LIST OF TASKS:
1/ According to the passage on the Brazilian Catholic Apostolic Church, which religions and traditions did Costa see as in harmony with a more authentic Church? List every one.
2/ Resume the passage on the Brazilian Catholic Apostolic Church, picking up right after its final sentence.

SELECTED EXCERPT:
· · ·

Within the Brazilian Catholic Apostolic Church, Costa deliberately promoted diversity of theological opinion on several matters, and ICAB endorsed religious pluralism for those seeking to become a part of the Independent Catholic movement. In God Land & Freedom, The True Story of ICAB, Edward Jarvis noted:

He [Costa] became captivated with the idea of a Church that would be a more authentic expression of people's faith, in harmony with the Afro-Brazilian religions, Freemasonry, the Occult, and Protestantism, with which he saw no incompatibility either in principle or in practice. ICAB would be true to what Brazilians believed, whereas Romanization could only ever achieve a veneer of external rites, appealing mainly to the comfortably-off. Duarte Costa foresaw a more authentically catholic—universal—Christian religion; perhaps only broadly Christian, but as Brazilian people really believed and practised it, and in this sense a National Catholic Church.

Jarvis also stated that: "A later bishop would consider himself, and his wife and family, still Jewish after joining the ICAB clergy." He noted that people of any religious conviction were welcomed.

=== Apostolic succession ===
The church holds that apostolic succession is maintained through the consecration of its bishops in an unbroken succession back to the apostles of Christ. All ICAB bishops trace their apostolic succession back to Carlos Duarte Costa, a former bishop of the Catholic Church in Brazil. It is widely believed that the ICAB's consecrations follow the Roman Catholic Tridentine rite in a vernacular version of the Roman Pontifical, but this is not certain: the ICAB's rites were altered on several occasions, and uniformity in practice has never been enforced anyway; furthermore, the Tridentine rite in an unauthorized vernacular form would no longer be considered Tridentine according to Roman Catholic theology.

· · ·

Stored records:
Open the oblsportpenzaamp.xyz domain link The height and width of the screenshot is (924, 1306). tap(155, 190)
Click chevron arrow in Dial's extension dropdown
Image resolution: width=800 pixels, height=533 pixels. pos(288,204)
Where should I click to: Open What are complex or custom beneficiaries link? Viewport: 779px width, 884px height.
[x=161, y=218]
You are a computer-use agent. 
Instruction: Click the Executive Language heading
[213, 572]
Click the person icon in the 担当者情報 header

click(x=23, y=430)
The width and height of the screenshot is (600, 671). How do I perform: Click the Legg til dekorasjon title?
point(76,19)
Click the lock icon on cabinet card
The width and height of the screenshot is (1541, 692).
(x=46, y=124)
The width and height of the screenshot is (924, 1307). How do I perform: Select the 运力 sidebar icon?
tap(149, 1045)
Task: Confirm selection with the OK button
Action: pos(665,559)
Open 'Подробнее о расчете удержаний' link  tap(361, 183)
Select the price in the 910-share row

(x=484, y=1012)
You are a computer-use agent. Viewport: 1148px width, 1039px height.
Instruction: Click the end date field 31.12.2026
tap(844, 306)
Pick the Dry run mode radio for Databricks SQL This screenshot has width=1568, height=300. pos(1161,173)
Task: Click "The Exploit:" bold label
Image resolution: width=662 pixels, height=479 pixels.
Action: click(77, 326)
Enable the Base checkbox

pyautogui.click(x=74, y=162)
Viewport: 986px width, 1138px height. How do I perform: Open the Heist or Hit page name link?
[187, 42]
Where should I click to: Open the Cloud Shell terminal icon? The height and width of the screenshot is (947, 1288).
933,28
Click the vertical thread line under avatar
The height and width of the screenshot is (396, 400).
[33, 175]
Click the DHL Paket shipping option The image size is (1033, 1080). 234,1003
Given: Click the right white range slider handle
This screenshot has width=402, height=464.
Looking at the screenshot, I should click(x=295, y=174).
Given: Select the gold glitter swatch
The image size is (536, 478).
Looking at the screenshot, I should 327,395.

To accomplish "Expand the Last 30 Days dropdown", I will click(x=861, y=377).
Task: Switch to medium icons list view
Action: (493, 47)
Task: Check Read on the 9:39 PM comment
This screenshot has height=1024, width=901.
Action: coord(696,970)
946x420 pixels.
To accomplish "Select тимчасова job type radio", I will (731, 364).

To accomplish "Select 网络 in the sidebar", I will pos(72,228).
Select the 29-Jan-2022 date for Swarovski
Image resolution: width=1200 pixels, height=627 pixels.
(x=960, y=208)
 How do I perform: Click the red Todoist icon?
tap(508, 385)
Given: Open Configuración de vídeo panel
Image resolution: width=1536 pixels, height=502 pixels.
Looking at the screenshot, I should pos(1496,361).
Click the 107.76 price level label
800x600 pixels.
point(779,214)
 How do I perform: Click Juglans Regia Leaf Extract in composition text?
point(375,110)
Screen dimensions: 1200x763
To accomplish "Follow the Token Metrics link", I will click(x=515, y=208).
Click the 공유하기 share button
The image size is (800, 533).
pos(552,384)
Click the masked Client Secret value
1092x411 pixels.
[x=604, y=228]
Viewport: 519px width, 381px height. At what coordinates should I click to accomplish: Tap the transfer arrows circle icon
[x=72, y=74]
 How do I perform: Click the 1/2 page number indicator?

· · ·

ANSWER SECTION:
1/
- The Afro-Brazilian religions
- Freemasonry
- The Occult
- Protestantism

2/
The church cites the unique case of Ferraz as evidence that its apostolic succession is valid, even by Roman Catholic standards. Just over a month after the church's foundation, in 1945, Duarte Costa consecrated Ferraz as bishop. Around fifteen years later during the pontificate of Pope John XXIII, Ferraz was reconciled with the Roman Catholic Church and was eventually recognized as a bishop, even though he was married at the time. Ferraz was not ordained or consecrated again, even conditionally; however he was initially held at arm's length by the Vatican while they examined his case, somewhat belatedly, and mooted the possibility of an affidavit to affirm that Ferraz, aged 80, and his Italian wife were chaste. He did pastoral work in the Roman Catholic Archdiocese of São Paulo until May 12, 1963, when he was appointed titular bishop of Eleutherna by Pope John XXIII. Ferraz participated in all four sessions of the Second Vatican Council, and Pope Paul VI appointed him to serve on one of Vatican II's working commissions. Upon his death in 1969, Ferraz was buried with full honors accorded a bishop of the Catholic Church. Being a rare example of a married bishop in modern Roman Catholic history, he was survived by seven children. Since then, however, the Vatican has repeatedly expressed reservations about the ICAB's sacraments and does not recognize them; in 2012 Rome declared the ICAB schismatic and reaffirmed its negation of the ICAB's valid but "illicit" orders.